» Task details: Output the records again verbatim.

Records excerpted from a collection

◆ ◆ ◆ ◆

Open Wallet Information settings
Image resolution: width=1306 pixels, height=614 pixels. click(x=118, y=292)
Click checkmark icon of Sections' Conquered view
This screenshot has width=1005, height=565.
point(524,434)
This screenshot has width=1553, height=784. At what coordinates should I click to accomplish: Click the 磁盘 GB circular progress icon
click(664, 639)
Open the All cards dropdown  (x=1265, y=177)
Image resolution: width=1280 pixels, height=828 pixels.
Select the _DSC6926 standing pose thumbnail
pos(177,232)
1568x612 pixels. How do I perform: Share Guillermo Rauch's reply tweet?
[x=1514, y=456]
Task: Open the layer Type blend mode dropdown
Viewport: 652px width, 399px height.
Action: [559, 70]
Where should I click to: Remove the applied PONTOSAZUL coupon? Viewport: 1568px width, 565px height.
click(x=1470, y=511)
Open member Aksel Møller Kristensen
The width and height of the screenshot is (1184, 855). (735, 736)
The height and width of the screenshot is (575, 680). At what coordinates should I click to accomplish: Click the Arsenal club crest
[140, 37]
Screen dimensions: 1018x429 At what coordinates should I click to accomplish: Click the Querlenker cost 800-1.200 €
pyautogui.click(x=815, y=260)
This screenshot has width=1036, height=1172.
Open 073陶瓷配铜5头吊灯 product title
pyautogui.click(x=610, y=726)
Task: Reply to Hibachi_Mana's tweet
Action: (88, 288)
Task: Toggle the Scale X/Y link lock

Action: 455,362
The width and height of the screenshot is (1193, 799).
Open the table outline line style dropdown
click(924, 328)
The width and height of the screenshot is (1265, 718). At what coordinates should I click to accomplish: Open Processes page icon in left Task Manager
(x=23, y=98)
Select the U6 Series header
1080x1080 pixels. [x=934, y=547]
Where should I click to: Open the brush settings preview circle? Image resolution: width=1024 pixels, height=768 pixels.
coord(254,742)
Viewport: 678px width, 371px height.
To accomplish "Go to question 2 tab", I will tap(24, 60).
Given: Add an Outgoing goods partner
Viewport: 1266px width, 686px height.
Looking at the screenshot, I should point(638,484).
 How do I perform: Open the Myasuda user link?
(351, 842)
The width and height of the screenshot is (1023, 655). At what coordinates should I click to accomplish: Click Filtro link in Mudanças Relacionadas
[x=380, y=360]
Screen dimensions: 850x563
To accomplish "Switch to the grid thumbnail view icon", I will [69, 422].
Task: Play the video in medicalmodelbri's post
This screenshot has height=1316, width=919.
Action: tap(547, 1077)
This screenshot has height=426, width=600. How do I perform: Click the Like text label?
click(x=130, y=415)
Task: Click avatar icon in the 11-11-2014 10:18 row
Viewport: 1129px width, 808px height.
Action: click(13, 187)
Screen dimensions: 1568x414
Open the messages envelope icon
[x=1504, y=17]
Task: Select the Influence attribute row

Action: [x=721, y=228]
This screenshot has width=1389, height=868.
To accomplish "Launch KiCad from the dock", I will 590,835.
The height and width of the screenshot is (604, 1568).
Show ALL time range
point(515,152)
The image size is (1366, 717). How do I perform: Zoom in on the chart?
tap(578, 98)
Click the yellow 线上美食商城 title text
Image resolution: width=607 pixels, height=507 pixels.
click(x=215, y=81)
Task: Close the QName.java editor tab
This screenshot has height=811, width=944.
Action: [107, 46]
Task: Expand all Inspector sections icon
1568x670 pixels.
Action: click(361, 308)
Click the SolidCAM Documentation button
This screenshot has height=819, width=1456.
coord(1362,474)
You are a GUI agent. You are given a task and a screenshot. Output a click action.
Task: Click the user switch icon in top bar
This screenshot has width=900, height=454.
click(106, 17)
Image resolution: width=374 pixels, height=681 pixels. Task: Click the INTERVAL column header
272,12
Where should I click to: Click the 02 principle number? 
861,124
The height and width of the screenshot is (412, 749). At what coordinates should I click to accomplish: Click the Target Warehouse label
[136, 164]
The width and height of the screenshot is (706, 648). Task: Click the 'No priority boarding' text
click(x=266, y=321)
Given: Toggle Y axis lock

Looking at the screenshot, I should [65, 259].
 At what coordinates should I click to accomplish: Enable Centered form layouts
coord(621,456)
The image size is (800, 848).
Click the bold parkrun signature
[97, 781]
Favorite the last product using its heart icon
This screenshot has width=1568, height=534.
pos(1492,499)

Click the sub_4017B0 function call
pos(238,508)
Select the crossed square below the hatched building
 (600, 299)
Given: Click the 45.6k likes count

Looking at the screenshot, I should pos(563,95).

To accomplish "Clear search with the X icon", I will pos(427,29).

◆ ◆ ◆ ◆

» Solution to the exercise:
Open Wallet Information settings
Image resolution: width=1306 pixels, height=614 pixels. click(x=118, y=292)
Click checkmark icon of Sections' Conquered view
This screenshot has width=1005, height=565.
point(524,434)
This screenshot has width=1553, height=784. At what coordinates should I click to accomplish: Click the 磁盘 GB circular progress icon
click(664, 639)
Open the All cards dropdown  (x=1265, y=177)
Image resolution: width=1280 pixels, height=828 pixels.
Select the _DSC6926 standing pose thumbnail
pos(177,232)
1568x612 pixels. How do I perform: Share Guillermo Rauch's reply tweet?
[x=1514, y=456]
Task: Open the layer Type blend mode dropdown
Viewport: 652px width, 399px height.
Action: [559, 70]
Where should I click to: Remove the applied PONTOSAZUL coupon? Viewport: 1568px width, 565px height.
click(x=1470, y=511)
Open member Aksel Møller Kristensen
The width and height of the screenshot is (1184, 855). (735, 736)
The height and width of the screenshot is (575, 680). At what coordinates should I click to accomplish: Click the Arsenal club crest
[140, 37]
Screen dimensions: 1018x429 At what coordinates should I click to accomplish: Click the Querlenker cost 800-1.200 €
pyautogui.click(x=815, y=260)
This screenshot has width=1036, height=1172.
Open 073陶瓷配铜5头吊灯 product title
pyautogui.click(x=610, y=726)
Task: Reply to Hibachi_Mana's tweet
Action: (88, 288)
Task: Toggle the Scale X/Y link lock

Action: 455,362
The width and height of the screenshot is (1193, 799).
Open the table outline line style dropdown
click(924, 328)
The width and height of the screenshot is (1265, 718). At what coordinates should I click to accomplish: Open Processes page icon in left Task Manager
(x=23, y=98)
Select the U6 Series header
1080x1080 pixels. [x=934, y=547]
Where should I click to: Open the brush settings preview circle? Image resolution: width=1024 pixels, height=768 pixels.
coord(254,742)
Viewport: 678px width, 371px height.
To accomplish "Go to question 2 tab", I will tap(24, 60).
Given: Add an Outgoing goods partner
Viewport: 1266px width, 686px height.
Looking at the screenshot, I should point(638,484).
 How do I perform: Open the Myasuda user link?
(351, 842)
The width and height of the screenshot is (1023, 655). At what coordinates should I click to accomplish: Click Filtro link in Mudanças Relacionadas
[x=380, y=360]
Screen dimensions: 850x563
To accomplish "Switch to the grid thumbnail view icon", I will [69, 422].
Task: Play the video in medicalmodelbri's post
This screenshot has height=1316, width=919.
Action: tap(547, 1077)
This screenshot has height=426, width=600. How do I perform: Click the Like text label?
click(x=130, y=415)
Task: Click avatar icon in the 11-11-2014 10:18 row
Viewport: 1129px width, 808px height.
Action: click(13, 187)
Screen dimensions: 1568x414
Open the messages envelope icon
[x=1504, y=17]
Task: Select the Influence attribute row

Action: [x=721, y=228]
This screenshot has width=1389, height=868.
To accomplish "Launch KiCad from the dock", I will 590,835.
The height and width of the screenshot is (604, 1568).
Show ALL time range
point(515,152)
The image size is (1366, 717). How do I perform: Zoom in on the chart?
tap(578, 98)
Click the yellow 线上美食商城 title text
Image resolution: width=607 pixels, height=507 pixels.
click(x=215, y=81)
Task: Close the QName.java editor tab
This screenshot has height=811, width=944.
Action: [107, 46]
Task: Expand all Inspector sections icon
1568x670 pixels.
Action: click(361, 308)
Click the SolidCAM Documentation button
This screenshot has height=819, width=1456.
coord(1362,474)
You are a GUI agent. You are given a task and a screenshot. Output a click action.
Task: Click the user switch icon in top bar
This screenshot has width=900, height=454.
click(106, 17)
Image resolution: width=374 pixels, height=681 pixels. Task: Click the INTERVAL column header
272,12
Where should I click to: Click the 02 principle number? 
861,124
The height and width of the screenshot is (412, 749). At what coordinates should I click to accomplish: Click the Target Warehouse label
[136, 164]
The width and height of the screenshot is (706, 648). Task: Click the 'No priority boarding' text
click(x=266, y=321)
Given: Toggle Y axis lock

Looking at the screenshot, I should [65, 259].
 At what coordinates should I click to accomplish: Enable Centered form layouts
coord(621,456)
The image size is (800, 848).
Click the bold parkrun signature
[97, 781]
Favorite the last product using its heart icon
This screenshot has width=1568, height=534.
pos(1492,499)

Click the sub_4017B0 function call
pos(238,508)
Select the crossed square below the hatched building
 (600, 299)
Given: Click the 45.6k likes count

Looking at the screenshot, I should pos(563,95).

To accomplish "Clear search with the X icon", I will pos(427,29).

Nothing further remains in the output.